Adelaide Zoo

Pand-tastic picnic for our favourite bears

Every bear that ever there was gathered at Adelaide Zoo today to celebrate two very special black and white birthdays!

Visitors, keepers and volunteers came together to wish Giant Pandas Fu Ni and Wang Wang a Happy Birthday and enjoy their annual Teddy Bear’s Picnic.

Wang Wang was born on 31 August and will turn 17 next week, while Fu Ni celebrated turning sweet 16 on 23 August.

The pandas were treated to outer space-themed fun with panda-naut, rocket and alien-shaped enrichment created by the talented BEEZA team and filled with scented sawdust to roll around in and delicious panda cake.

A lover of scent-based enrichment, Wang Wang also put his best paw forward freshening up with a lavender-scented bubble bath.

Throughout the day, visitors took part in the fun with free face painting, crafts, teddy dental checks in a pop-up panda tent at the entry of the zoo.

After a special keeper talk and a rousing rendition of Happy Birthday sung to the pandas, guests set up picnics in the sunshine around the zoo gardens.

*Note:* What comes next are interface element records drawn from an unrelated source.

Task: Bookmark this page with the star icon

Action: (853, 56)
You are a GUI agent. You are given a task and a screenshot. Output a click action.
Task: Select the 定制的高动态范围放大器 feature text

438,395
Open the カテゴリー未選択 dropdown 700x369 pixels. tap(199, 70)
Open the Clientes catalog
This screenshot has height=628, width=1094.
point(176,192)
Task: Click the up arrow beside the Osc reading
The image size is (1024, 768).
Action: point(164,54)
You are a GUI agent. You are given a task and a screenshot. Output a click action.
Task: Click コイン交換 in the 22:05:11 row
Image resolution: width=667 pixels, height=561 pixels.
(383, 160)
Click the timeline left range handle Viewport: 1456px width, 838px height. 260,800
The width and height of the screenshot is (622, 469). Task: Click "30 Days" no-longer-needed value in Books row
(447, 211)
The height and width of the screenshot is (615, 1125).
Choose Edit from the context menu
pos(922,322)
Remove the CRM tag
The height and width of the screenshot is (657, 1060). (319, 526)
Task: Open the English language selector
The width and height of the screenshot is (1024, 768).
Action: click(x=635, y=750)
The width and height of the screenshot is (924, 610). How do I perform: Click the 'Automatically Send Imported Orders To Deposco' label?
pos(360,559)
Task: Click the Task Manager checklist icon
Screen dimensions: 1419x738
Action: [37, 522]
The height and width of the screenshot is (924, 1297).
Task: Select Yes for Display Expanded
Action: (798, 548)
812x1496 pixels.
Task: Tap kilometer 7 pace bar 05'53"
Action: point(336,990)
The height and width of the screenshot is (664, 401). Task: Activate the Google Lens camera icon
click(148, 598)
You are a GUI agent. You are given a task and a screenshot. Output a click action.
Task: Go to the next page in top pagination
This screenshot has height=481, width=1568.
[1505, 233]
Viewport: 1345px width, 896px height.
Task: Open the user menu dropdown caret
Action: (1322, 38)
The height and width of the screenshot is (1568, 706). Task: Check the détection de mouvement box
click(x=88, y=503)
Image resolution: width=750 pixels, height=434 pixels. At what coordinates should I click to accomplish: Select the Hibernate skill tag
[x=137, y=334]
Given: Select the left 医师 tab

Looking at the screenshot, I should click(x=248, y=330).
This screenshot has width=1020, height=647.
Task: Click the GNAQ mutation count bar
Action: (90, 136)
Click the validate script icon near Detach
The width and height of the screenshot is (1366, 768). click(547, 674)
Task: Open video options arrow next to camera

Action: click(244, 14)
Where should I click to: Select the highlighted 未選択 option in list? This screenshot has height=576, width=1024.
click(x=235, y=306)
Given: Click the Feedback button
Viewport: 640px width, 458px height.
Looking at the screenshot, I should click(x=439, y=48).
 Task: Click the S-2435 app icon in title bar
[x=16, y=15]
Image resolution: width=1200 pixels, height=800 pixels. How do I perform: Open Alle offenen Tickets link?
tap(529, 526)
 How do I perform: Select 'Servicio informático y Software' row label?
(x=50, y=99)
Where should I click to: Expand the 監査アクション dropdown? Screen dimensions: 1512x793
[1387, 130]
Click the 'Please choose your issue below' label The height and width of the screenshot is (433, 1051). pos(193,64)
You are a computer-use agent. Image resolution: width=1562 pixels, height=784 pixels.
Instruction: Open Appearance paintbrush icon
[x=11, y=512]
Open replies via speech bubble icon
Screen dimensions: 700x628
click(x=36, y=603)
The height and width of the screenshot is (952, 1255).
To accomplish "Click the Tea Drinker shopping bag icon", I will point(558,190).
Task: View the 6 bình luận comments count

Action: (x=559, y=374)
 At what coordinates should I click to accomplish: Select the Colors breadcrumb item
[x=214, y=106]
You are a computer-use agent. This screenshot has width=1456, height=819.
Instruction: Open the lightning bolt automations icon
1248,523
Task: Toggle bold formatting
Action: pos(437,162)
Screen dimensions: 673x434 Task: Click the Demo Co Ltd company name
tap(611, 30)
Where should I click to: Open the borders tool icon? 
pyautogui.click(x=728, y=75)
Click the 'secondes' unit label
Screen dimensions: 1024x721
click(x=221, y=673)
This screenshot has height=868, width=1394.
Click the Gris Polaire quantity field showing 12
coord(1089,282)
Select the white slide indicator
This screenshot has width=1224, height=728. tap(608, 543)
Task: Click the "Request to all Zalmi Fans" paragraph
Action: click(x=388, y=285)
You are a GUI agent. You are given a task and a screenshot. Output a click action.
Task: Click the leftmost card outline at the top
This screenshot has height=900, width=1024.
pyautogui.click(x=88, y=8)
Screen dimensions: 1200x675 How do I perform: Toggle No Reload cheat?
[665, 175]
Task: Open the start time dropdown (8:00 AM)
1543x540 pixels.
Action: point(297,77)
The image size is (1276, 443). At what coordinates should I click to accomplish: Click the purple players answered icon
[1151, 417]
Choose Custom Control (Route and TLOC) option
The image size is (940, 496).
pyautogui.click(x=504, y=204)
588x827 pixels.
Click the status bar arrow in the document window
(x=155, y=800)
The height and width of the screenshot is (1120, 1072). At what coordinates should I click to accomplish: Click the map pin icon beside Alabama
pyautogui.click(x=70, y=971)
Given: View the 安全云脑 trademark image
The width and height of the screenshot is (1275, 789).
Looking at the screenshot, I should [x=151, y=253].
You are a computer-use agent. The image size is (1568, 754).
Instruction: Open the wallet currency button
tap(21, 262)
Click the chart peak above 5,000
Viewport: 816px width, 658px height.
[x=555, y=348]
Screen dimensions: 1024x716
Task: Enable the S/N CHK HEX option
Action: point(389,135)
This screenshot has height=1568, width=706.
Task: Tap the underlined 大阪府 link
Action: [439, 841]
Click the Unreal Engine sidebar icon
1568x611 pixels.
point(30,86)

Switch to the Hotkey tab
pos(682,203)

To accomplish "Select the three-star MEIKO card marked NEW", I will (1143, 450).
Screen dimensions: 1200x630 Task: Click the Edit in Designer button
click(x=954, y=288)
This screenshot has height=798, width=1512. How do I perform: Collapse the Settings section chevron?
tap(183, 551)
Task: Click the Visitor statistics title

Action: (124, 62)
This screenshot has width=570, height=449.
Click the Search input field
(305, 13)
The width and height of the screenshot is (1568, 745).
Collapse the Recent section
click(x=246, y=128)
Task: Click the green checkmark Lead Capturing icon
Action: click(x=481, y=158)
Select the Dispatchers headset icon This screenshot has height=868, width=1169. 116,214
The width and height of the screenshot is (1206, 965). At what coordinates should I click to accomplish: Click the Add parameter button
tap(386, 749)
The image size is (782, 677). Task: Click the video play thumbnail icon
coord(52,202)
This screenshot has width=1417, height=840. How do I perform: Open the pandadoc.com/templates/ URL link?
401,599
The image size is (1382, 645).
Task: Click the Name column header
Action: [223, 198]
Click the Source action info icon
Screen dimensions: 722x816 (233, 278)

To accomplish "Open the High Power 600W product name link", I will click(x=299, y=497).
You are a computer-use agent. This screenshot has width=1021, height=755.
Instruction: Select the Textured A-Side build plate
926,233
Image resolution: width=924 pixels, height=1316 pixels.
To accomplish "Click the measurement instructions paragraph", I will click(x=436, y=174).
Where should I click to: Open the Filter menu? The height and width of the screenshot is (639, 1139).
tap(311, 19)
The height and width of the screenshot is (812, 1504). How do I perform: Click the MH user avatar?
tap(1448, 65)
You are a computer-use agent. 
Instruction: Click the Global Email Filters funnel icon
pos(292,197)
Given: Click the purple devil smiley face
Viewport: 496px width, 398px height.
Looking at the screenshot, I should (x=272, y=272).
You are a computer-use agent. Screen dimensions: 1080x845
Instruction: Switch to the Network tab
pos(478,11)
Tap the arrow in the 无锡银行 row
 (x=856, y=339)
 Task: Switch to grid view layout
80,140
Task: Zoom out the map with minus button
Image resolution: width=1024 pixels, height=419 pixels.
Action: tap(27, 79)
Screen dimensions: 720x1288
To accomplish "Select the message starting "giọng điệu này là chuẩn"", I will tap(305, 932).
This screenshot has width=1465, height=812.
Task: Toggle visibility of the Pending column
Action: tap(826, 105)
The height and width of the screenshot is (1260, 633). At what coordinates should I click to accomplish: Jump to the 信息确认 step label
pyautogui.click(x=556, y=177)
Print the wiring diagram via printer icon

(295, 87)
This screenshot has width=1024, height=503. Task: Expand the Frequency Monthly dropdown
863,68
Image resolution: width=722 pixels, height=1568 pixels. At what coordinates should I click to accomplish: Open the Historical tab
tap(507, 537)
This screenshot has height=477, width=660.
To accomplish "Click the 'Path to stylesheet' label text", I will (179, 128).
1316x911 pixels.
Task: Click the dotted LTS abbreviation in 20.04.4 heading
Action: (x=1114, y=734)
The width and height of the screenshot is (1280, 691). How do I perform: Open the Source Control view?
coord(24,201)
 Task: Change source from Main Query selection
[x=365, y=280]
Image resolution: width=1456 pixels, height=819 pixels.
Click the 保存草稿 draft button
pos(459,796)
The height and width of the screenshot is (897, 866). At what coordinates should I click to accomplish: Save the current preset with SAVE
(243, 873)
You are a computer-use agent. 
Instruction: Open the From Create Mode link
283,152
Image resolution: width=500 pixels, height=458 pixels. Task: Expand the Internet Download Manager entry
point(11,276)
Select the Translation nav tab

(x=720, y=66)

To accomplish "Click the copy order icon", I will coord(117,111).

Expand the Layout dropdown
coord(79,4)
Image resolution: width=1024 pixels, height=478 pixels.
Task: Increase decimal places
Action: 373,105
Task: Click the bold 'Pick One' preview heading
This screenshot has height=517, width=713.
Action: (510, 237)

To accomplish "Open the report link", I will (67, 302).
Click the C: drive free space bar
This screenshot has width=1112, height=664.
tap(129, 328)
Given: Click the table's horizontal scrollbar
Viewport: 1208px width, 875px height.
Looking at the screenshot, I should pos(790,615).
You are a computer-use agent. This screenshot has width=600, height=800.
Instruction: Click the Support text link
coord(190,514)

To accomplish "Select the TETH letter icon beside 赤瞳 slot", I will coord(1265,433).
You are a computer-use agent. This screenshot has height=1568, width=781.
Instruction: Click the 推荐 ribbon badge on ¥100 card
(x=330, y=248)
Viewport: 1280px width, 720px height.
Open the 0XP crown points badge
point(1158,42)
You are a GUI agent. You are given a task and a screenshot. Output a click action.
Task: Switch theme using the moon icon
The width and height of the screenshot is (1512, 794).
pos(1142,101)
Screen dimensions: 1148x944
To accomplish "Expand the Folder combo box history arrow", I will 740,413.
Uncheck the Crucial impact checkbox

Director of Adelaide Zoo, Dr Phil Ainsley, said the event is a fun way to celebrate an amazing species.

“The Teddy Bear’s Picnic is a lovely way to bring the zoo community together to not only enjoy a fun event but also learn more about a very special species,” he said.

“Giant Pandas are vulnerable to extinction in the wild, so Wang Wang and Fu Ni act as incredible ambassadors for their wild cousins and help us all understand more about their species’ conservation.”

Giant Pandas used to range throughout southern and eastern China, Myanmar and north Vietnam. Today they live in six major mountains ranges in the Sichuan and Gansu Provinces.

Like all bear species the Giant Panda is a natural meat eater, however this unique bear has adapted to live on an almost solely vegetarian diet.

They possess huge molar teeth and powerful jaw muscles to break the woody parts of bamboo and chew the stem, culms and leaves with ease.

Listed as vulnerable by the IUCN Red List of Threatened Species, there are thought to be only 1864 Giant Pandas left in the wild.

Wang Wang and Fu Ni are part of the international Giant Panda research, conservation and breeding program designed to preserve this amazing species.

In support of international efforts to create and conserve Giant Panda habitat, Zoos SA, alongside the China Conservation and Research Center for the Giant Panda, are helping to develop scientific knowledge about pandas’ nutritional requirements and reproductive biology.